• _Problem requirements_: Copy the records below word for word, starting at the line containing "Given: Play the" and ending after the line containing "coord(159,90)", with both of those lines included. Leave out every other line.

• _Records shown_:
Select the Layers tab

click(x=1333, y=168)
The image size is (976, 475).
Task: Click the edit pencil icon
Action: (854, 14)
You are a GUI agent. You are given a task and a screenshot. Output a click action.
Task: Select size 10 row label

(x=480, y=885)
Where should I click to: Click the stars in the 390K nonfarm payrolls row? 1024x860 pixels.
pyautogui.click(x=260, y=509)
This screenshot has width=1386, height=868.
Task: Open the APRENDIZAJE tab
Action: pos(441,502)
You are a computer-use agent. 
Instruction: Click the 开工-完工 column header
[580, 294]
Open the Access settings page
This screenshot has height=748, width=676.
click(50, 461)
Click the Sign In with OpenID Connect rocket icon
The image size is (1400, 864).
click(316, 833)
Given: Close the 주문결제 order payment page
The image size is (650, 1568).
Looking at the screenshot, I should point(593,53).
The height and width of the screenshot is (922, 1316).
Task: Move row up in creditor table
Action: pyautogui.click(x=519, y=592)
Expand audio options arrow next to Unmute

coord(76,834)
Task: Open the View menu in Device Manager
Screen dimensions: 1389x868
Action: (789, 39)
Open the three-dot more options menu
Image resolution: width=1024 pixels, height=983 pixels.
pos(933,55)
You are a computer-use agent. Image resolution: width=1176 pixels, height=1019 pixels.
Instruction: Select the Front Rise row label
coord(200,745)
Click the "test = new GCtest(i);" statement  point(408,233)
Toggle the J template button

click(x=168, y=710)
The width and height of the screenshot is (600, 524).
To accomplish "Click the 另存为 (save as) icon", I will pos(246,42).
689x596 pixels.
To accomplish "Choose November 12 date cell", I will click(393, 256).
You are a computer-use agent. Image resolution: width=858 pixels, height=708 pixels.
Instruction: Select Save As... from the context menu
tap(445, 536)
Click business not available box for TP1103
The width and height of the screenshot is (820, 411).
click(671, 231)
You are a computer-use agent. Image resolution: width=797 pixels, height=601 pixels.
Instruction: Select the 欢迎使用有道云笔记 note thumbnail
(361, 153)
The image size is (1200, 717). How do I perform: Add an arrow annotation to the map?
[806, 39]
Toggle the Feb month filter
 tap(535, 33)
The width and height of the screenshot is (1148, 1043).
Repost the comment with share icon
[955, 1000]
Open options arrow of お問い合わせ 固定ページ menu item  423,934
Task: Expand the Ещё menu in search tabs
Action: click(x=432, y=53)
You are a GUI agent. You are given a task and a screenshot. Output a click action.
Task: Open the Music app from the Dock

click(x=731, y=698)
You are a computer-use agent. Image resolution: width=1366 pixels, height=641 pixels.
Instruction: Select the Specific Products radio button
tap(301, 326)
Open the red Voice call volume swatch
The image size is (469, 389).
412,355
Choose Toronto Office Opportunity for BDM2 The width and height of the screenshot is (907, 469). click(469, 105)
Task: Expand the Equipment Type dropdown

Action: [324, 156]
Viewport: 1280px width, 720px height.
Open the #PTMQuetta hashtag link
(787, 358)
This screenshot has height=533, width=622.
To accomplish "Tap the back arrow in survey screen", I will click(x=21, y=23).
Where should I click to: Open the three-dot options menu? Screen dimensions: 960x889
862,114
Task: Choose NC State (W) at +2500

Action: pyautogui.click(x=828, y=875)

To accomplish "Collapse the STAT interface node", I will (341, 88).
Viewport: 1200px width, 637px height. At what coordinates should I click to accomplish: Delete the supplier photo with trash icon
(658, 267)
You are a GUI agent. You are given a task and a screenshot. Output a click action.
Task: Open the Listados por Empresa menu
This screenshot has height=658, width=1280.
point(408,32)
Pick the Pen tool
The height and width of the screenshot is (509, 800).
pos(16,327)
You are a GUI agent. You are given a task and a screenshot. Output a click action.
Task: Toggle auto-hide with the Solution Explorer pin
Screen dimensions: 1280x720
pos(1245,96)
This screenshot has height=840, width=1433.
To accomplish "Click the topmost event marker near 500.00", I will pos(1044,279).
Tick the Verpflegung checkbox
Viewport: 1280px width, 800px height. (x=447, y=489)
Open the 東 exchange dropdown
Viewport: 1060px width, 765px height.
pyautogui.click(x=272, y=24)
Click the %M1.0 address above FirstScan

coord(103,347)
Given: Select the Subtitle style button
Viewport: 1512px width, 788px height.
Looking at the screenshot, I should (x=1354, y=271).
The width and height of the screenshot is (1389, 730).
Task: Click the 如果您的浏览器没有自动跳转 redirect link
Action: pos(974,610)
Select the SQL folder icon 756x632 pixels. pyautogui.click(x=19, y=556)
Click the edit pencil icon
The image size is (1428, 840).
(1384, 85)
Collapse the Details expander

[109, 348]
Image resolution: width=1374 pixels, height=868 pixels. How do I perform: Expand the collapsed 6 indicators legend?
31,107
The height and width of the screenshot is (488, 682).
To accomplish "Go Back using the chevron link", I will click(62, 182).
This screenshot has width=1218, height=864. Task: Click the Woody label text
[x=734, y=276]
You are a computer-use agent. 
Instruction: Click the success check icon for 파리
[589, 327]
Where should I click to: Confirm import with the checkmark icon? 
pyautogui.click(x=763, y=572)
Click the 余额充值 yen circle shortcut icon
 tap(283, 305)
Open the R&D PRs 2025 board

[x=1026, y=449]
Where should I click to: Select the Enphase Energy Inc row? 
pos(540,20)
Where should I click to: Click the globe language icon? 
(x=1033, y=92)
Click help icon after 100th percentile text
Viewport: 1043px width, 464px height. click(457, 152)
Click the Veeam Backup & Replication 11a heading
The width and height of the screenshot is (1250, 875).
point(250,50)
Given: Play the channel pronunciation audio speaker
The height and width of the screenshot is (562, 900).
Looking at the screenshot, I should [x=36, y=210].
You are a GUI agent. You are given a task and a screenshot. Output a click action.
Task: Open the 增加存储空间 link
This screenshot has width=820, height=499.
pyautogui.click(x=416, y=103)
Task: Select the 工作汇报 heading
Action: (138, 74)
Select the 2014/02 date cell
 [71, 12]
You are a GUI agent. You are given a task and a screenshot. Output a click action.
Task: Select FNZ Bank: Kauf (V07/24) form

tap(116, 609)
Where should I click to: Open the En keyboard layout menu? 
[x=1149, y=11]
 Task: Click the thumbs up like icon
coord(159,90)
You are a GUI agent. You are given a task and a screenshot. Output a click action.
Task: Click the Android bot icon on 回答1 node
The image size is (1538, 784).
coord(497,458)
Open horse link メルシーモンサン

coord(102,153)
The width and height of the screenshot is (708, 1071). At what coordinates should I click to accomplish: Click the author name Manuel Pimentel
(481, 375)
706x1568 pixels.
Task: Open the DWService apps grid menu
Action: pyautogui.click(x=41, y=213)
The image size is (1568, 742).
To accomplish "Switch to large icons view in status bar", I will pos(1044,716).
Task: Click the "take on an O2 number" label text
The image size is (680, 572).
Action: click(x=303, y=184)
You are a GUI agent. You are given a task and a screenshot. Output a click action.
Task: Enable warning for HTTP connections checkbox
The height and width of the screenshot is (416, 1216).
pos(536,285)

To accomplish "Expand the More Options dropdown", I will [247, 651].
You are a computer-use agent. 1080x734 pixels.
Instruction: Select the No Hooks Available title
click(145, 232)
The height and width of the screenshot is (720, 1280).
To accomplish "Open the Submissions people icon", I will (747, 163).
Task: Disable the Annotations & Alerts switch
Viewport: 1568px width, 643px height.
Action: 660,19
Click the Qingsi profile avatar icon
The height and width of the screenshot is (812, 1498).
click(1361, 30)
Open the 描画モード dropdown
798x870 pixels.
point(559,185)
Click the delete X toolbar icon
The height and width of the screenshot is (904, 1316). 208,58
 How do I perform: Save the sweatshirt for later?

• _Result_:
Given: Play the channel pronunciation audio speaker
The height and width of the screenshot is (562, 900).
Looking at the screenshot, I should [x=36, y=210].
You are a GUI agent. You are given a task and a screenshot. Output a click action.
Task: Open the 增加存储空间 link
This screenshot has width=820, height=499.
pyautogui.click(x=416, y=103)
Task: Select the 工作汇报 heading
Action: (138, 74)
Select the 2014/02 date cell
 [71, 12]
You are a GUI agent. You are given a task and a screenshot. Output a click action.
Task: Select FNZ Bank: Kauf (V07/24) form

tap(116, 609)
Where should I click to: Open the En keyboard layout menu? 
[x=1149, y=11]
 Task: Click the thumbs up like icon
coord(159,90)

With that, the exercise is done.